**Aufgabenstellung**
#1 Gib bitte den Text zum BAföG von „Nein, die mickrige“ bis „das trotz Mehrfachkrise.“ wortgetreu wieder.
#2 Führe den Text zum BAföG im Anschluss an seinen letzten Satz weiter.

━━━ Dokumentauszug ━━━

Auch die kleine BAföG-Reform auf der Bundesebene wird an der dramatischen Situation nichts ändern. Nur 11 % der Studierenden erhalten überhaupt noch BAföG. Als das BAföG in den Siebzigerjahren eingeführt wurde, hat fast die Hälfte aller Studierenden eine Förderung erhalten. Das Instrument war genau dafür gedacht, Ungerechtigkeiten im Bildungssystem abzumildern. Es muss deshalb doch besorgen, wenn die Quote der Geförderten so deutlich gesunken ist, parallel aber die Studierendenzahlen seit der Einführung des BAföG sich versechsfacht haben.

Marita Jacob von der Universität Köln, die die Auswirkungen des BAföG wissenschaftlich untersucht, nennt als Gründe, warum nur noch ein immer kleiner werdender Teil an Studierenden BAföG beantragt, vor allem die Befürchtung, die Eltern würden zu viel verdienen, und die Angst vor Verschuldung.

Nein, die mickrige Reform des BAföG der Ampelkoalition wird da leider keine Trendwende schaffen. Das Fraunhofer-Institut für Angewandte Informationstechnik prognostiziert, wie sich die Gefördertenquote bis ins Jahr 2026 entwickeln wird – mit und ohne BAföG-Reform. Laut dieser Prognose soll sie in vier Jahren bei 14,7 % liegen, ohne Reform läge sie bei 13,3 %. Das ist ein wirklich nur geringfügiger Anstieg um 1,4 Prozentpunkte – und das trotz Mehrfachkrise.

Wir sagen deutlich, es braucht auf der Bundesebene endlich eine große und echte Strukturreform des BAföG, die ja angekündigt ist. Von Ankündigungen kann aber niemand heizen oder sich etwas zu essen kaufen. Wenn Sie sich angesichts solcher Zahlen hierhin stellen und sich für die angebliche Chancengleichheit feiern, dann ist das geradezu grotesk. Machen Sie lieber Druck in Berlin, statt hier Luftschlösser zu bauen.

(Beifall DIE LINKE)

Auch in Hessen hängen der Bildungserfolg und die Frage, welche Bildungsabschlüsse erreicht werden, immer noch vom Einkommen und vom Bildungsgrad der Eltern ab. Von Chancengleichheit im Bildungssystem kann wirklich keine Rede sein, wenn Kinder schon nach der 4. Klasse auf Schulformen aufgeteilt werden, die den Rest ihrer Bildungslaufbahn bestimmen.

Am 1. Dezember haben wir in Hessen den Verfassungstag gefeiert. Aber statt die Verfassung nur zu feiern, lohnt es sich, wirklich einmal in die Verfassung zu schauen. Dort steht in Art. 59 Abs. 2 – ich darf zitieren –:

Der Zugang zu den Mittel-, höheren und Hochschulen ist nur von der Eignung des Schülers abhängig zu machen.

━━━ Datenzeilen ━━━

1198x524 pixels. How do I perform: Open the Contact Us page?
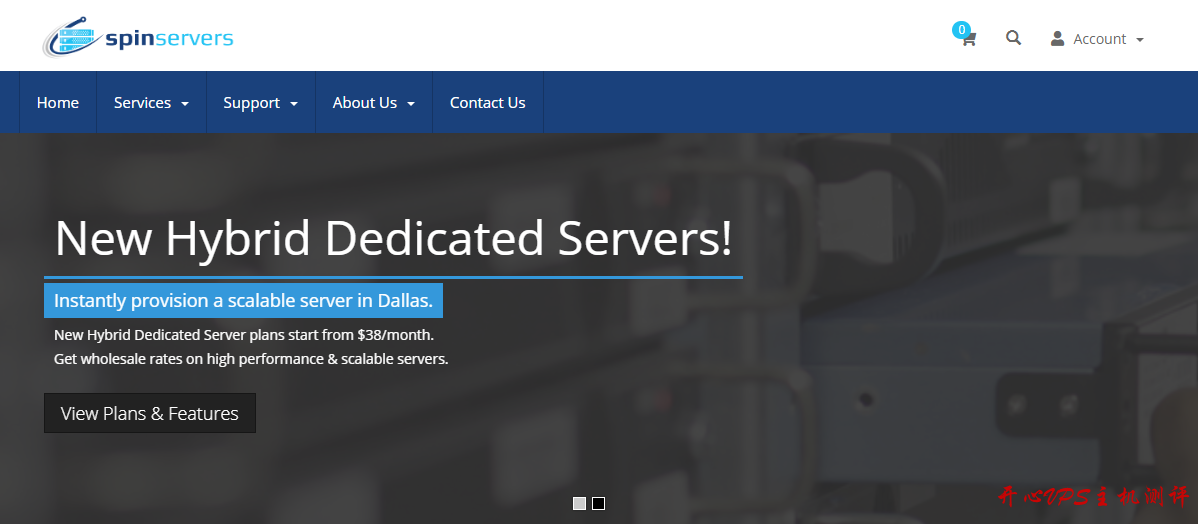[487, 102]
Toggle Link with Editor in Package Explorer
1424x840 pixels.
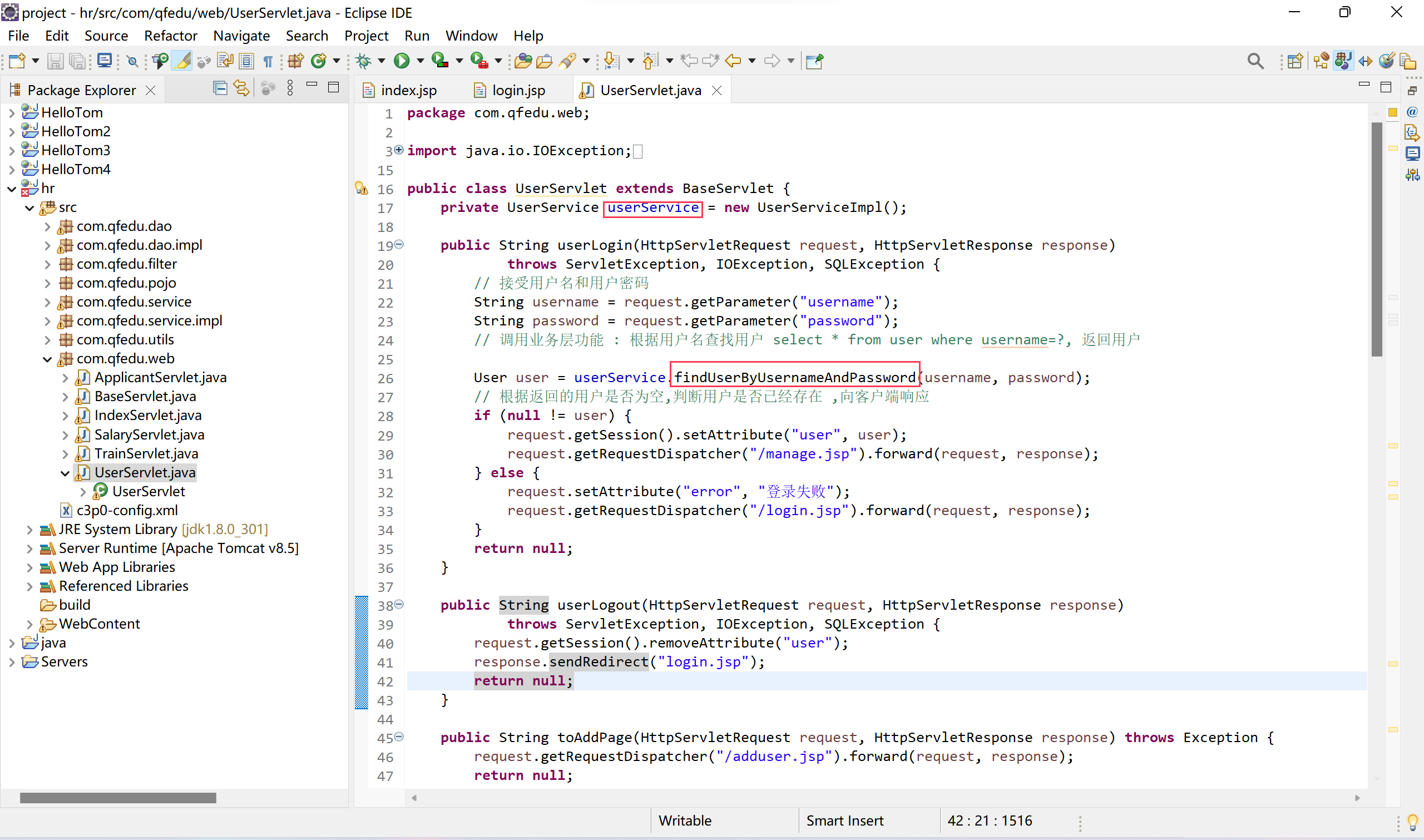click(x=241, y=88)
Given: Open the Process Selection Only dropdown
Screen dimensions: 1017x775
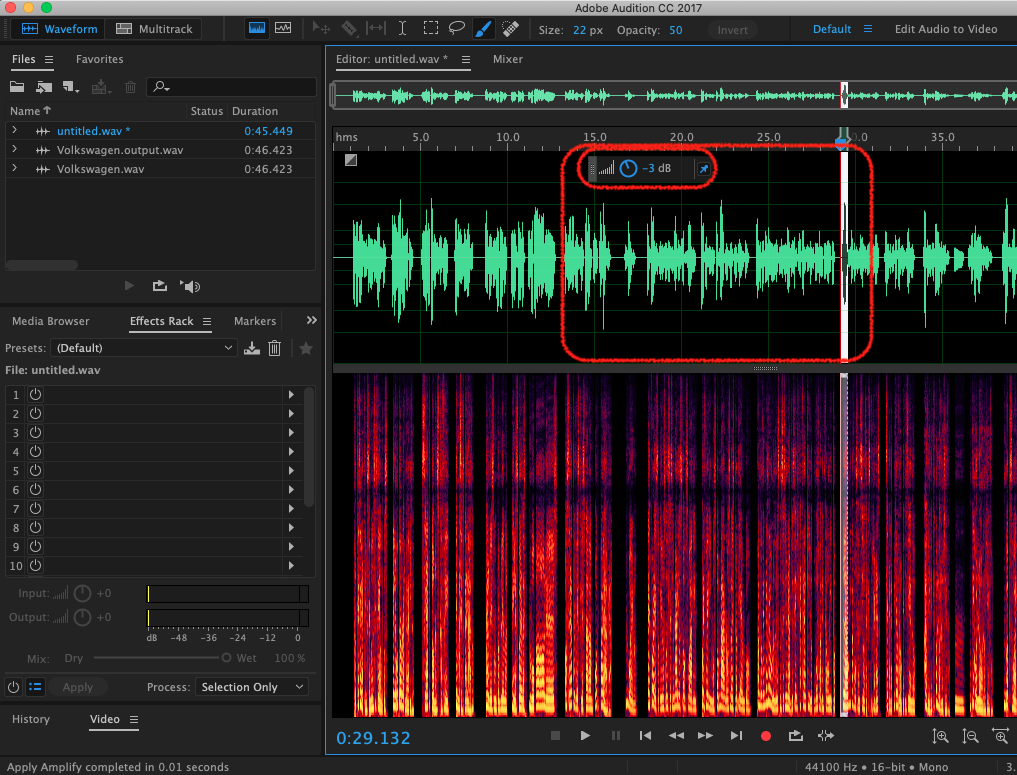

━━━

**Antwortliste**
#1
Nein, die mickrige Reform des BAföG der Ampelkoalition wird da leider keine Trendwende schaffen. Das Fraunhofer-Institut für Angewandte Informationstechnik prognostiziert, wie sich die Gefördertenquote bis ins Jahr 2026 entwickeln wird – mit und ohne BAföG-Reform. Laut dieser Prognose soll sie in vier Jahren bei 14,7 % liegen, ohne Reform läge sie bei 13,3 %. Das ist ein wirklich nur geringfügiger Anstieg um 1,4 Prozentpunkte – und das trotz Mehrfachkrise.

#2
Wenn man sich anschaut, dass in Hessen im Jahre 2020 der Anteil der Schülerinnen und Schüler mit nicht deutscher Staatsbürgerschaft auf Gymnasien bei 6,8 %, an Hauptschulen aber bei 21,3 % lag, dann sieht man, dass die Verfassung zwar an feierlichen Tagen vor sich hergetragen wird, die Politik in Hessen aber eine komplett andere Verfassungsrealität geschaffen hat.

Die Wege ins Studium sind in Hessen in den vergangenen Jahren vielfältiger geworden. Das ist auch gut so. Aber von Chancengerechtigkeit im Bildungssystem kann nun wirklich nicht gesprochen werden, wenn immer noch nur 8 % der Nichtakademikerkinder, aber 45 % der Akademikerkinder einen Masterabschluss machen. Wir sind da wirklich noch weit von Chancengerechtigkeit entfernt.

(Beifall DIE LINKE und vereinzelt SPD)

Wer Chancengerechtigkeit im hessischen Bildungssystem wirklich will, den muss es doch alarmieren, dass allein in Frankfurt 3.000 Studierende wohnungslos sind. Für ein WG-Zimmer in Frankfurt müssen Studis laut einem Vergleich der Mietpreise auf der Plattform „wg-gesucht.de“ mit Beträgen zwischen 260 und 830 € für ein 15-m²-Zimmer in einer Zehner-WG rechnen. Wer eine kleine Wohngemeinschaft mit maximal drei Bewohnern sucht, muss mit bis zu 1.500 € für ein 20-m²-Zimmer rechnen. Auch in Darmstadt stehen über 2.000 Studierende auf der Warteliste für einen Studierendenwohnheimplatz. Statt sich angesichts solcher Zahlen selbst zu sonnen, wäre es doch Zeit für Selbstkritik und ein Umsteuern in der Wohnungspolitik. (Beifall DIE LINKE)

Da ist auch Frau Dorn in der Pflicht. Die Studierendenwerke in Hessen können nämlich aktuell nur 7 % aller Studierenden ein Wohnungsangebot machen. Da sind wir von dem selbst erklärten Ziel der Landesregierung von 10 % deutlich entfernt – wir haben noch ungefähr ein Jahr bis zur Landtagswahl –, und wir liegen mit diesem Prozentsatz unter dem Bundesdurchschnitt. Schwarz-Grün regiert in Hessen seit fast neun Jahren, und deshalb tragen Sie für diese Situation die Verantwortung.

(Beifall DIE LINKE)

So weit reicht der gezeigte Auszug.